● **Your assignment**
In the entries, find all lines that hold the word "computer" and copy them.

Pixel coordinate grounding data
****

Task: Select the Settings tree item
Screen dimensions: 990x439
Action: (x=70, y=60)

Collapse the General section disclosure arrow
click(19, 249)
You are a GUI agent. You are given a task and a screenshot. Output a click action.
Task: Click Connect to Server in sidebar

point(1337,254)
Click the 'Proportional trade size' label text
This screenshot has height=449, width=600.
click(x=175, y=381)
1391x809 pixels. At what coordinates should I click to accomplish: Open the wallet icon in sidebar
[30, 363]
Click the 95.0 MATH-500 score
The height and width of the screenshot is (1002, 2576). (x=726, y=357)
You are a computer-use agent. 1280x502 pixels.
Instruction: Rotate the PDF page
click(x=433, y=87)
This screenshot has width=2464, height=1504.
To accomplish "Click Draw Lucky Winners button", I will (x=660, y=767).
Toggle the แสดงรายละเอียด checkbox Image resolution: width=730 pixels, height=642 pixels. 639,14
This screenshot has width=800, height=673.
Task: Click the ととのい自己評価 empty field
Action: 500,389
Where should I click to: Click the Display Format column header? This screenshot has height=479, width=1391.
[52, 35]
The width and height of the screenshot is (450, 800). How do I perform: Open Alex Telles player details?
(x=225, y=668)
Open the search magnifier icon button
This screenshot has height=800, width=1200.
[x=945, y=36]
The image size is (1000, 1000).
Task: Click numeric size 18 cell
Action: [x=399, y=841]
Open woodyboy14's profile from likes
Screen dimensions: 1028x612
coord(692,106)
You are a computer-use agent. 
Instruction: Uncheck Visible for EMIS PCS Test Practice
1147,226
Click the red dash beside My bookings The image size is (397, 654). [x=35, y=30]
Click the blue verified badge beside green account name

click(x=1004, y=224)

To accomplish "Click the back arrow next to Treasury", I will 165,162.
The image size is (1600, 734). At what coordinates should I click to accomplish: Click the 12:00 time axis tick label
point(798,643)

****

● **Task solution**
You are a computer-use agent. 1280x502 pixels.
You are a computer-use agent. 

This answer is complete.